彼が見つけたのは、深いルーツと膨大な才能を持ち、変革の準備が整った組織でした。デイブは、自分が何をしているのかわからなかったと人々に言い張ろうとするかもしれませんが、アイデアを引き出す製品づくりにおける豊富な経験と、創作プロセスへの独自の理解は結びつき、会社を成長させることができる稀有なビジネス感覚へと昇華していました。「私はクリエイティブなタイプではないかもしれません。ですが、創造性が花開く環境をつくる方法は知っています。」
適切な支援と明確なビジョンをもって、デイブはMaxonを単一製品の会社からクリエイティブなエコシステムへと発展させました。その核にあるのは「技術によってアーティストを力づける」というシンプルな使命です
アート制作を楽しい作業に変える
その後数年間で、マクソンは飛躍的に成長しました。それは単なる取引的な企業買収によるものではなく、創業者主導の企業をMaxonファミリーへ迎え入れる真のパートナーシップによるものでした。RedshiftからRed Giant、そしてZBrushに至るまで、各チームはMaxonのDNA――コミュニティ主導のイノベーションとアーティストへの献身――を共有していました。「これらの企業はすべて同じ時代に生まれ、成長を支えたアーティストたちと深く結びついていました。」
「Maxonには、アーティストと距離の近い関係を維持することを心から望んでいます」と彼は言います。「私たちを突き動かしているのはその気持ちです。当社のソフトウェアを使って制作された作品をみると誇らしくなります。当社のお客様はとてつもないビジョンを持つ、すばらしい方々です。お客様が制作したアートを観ると、その作品と強いつながりを感じるのです。

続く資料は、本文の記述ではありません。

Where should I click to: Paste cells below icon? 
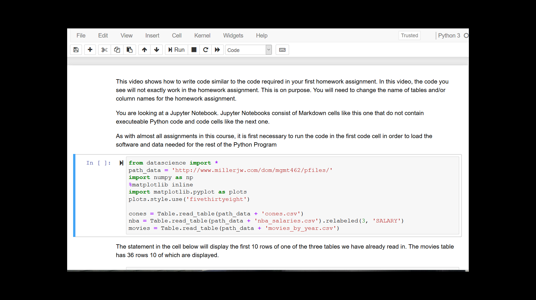coord(129,50)
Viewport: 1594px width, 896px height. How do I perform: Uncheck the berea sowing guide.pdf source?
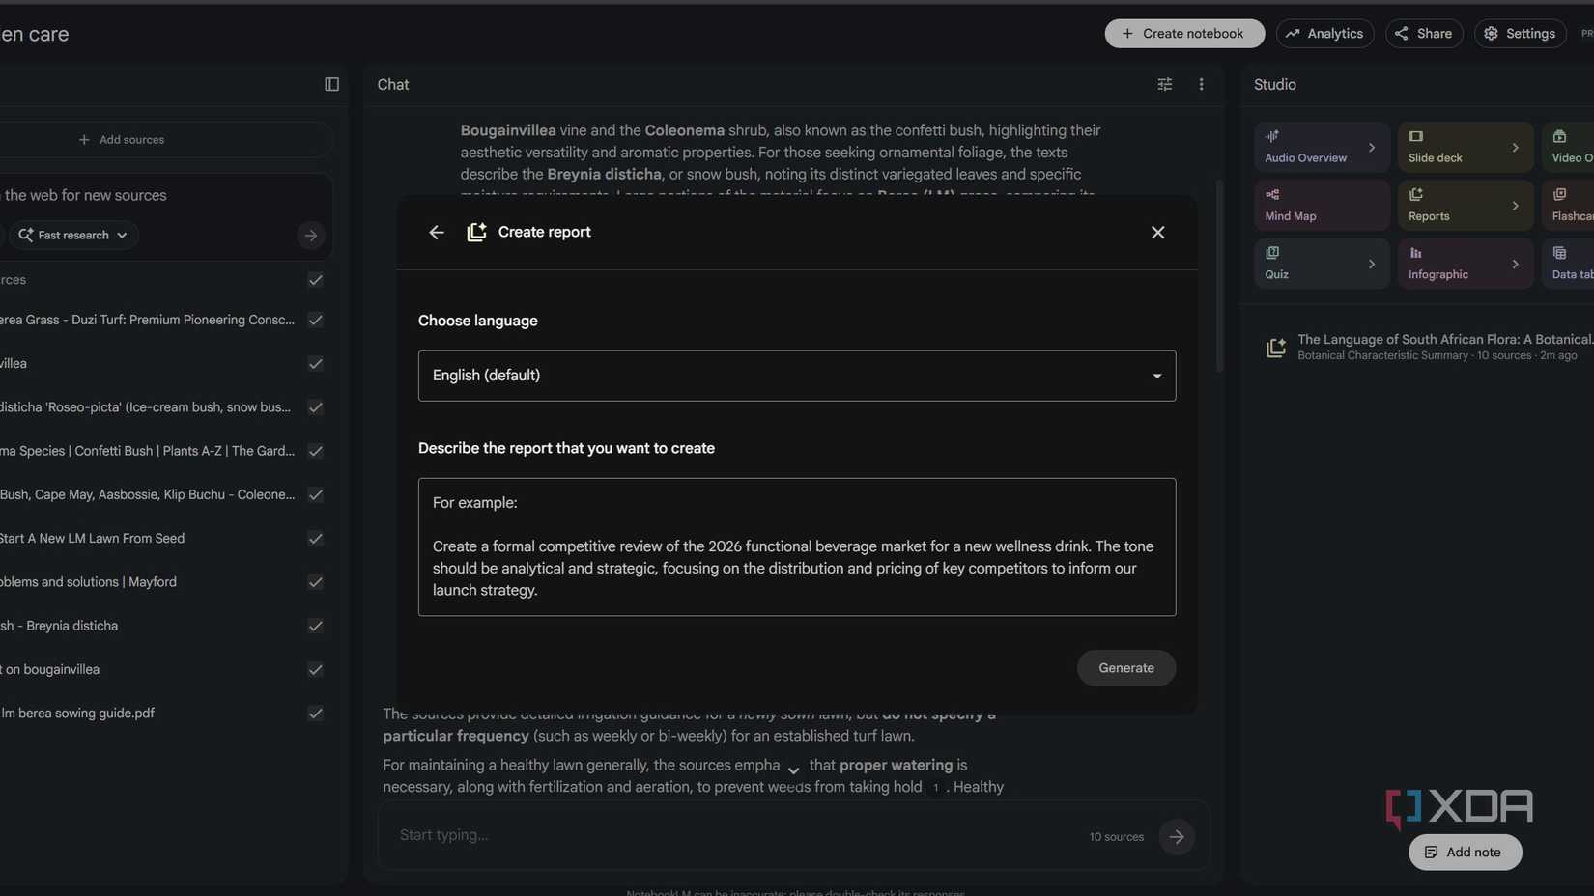[x=315, y=714]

それがこの仕事の醍醐味です」
芸術的知性と創造的好奇心
クリエイティブ技術の未来について尋ねられると、デイブの目は輝きを増します。 「私たちはAIを“Artistic Intelligence(芸術的知性)”と呼び始めました。お話したいのはこちらのAIです」
究極的には、デイブにとって真の芸術性とは、精神と媒体のつながりから生まれるものです。「その道具はペンでも、絵筆でも、ソフトウェアでも、粘土の塊でも構いません…重要なのはその相互作用です。脳と道具のつながりこそが、ビジョンを生命あるものにするのです。そこに美が現れるのです。生成AIは、そういったツールのひとつにすぎません」
Maxonは、アーティストがより良く、より速く、より直感的に作業できるようになる場合に、技術を積極的に取り入れています。例えば、MaxonのRedshiftは、ノイズ除去やアップスケーリングにAIを活用しています。

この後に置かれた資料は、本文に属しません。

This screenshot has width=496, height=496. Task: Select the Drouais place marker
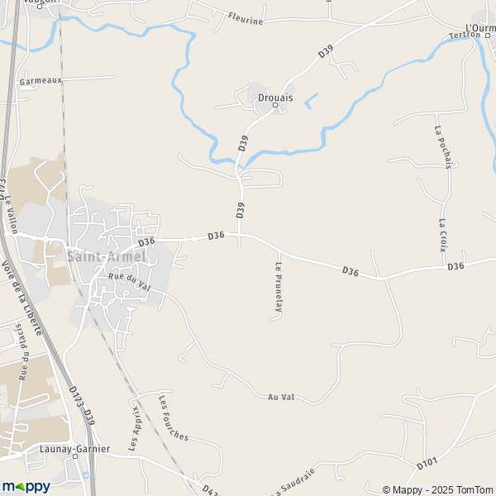(275, 105)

「ですが、私が本当にワクワクしているのは、クリエイティブ業界がますます3Dを受け入れていることです。私たちは今、生まれた時から本質的に三次元であるビデオゲームと共に育つ世代全体を目にしています。」「これによって、ソーシャルメディアから広告まで、あらゆる場面に3Dの世界を持ち込む新しいタイプの才能が生まれているのです。

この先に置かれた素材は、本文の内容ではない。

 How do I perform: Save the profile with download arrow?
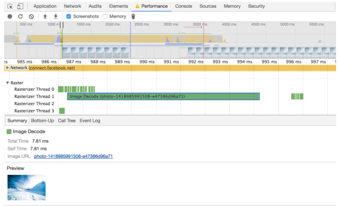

Maxonは間もなく、ブランドや代理店、そしてクリエイターにとって革新的なソリューションを発表します」とデイブは告げ、言葉を切って場の空気を張り詰めさせた。「それは、AIとMaxonの完全な3Dツールチェーンを組み合わせ、生成AIの無限の可能性を活用しながら、製品の一貫性やブランドガイドラインを尊重したコンテンツの流れを構築します。」
「最近の制作ワークフローは複雑で統一感がなく、習得も難しいため、ブランドの統一感を失いやすいんです。でも、AIを使いながら、SNSもパッケージもウェブサイトの掲載情報も、すべての面で正確さを保てるとしたらどうでしょう?それがどんな創造性を引き出してくれるのか、今から楽しみで仕方ありません」とデイブは締めくくりました。
寄り道や偶然の出会い、そして絶え間ない好奇心に彩られたキャリアを歩んできたデイブが、次世代へのアドバイスとして語るのは驚くほどシンプルな言葉です。「早いうちから自分を枠にはめすぎないことです」と彼は言います。「仕事にも、道具にも縛られないことです。好奇心を持ち、創造的なことに興味を持ちましょう。あらゆるものを試し、別の媒体でのアートにも触れてみてください。私が得てきたチャンスはすべて、新しいことに“やってみよう”と言い、そしてそれを意味あるものにするために一生懸命取り組んできたことから生まれたのです。」
デイブの物語から伝わってくることがひとつあるとすれば、それは「好奇心こそが、最もクリエイティブな道具なのかもしれない」ということです。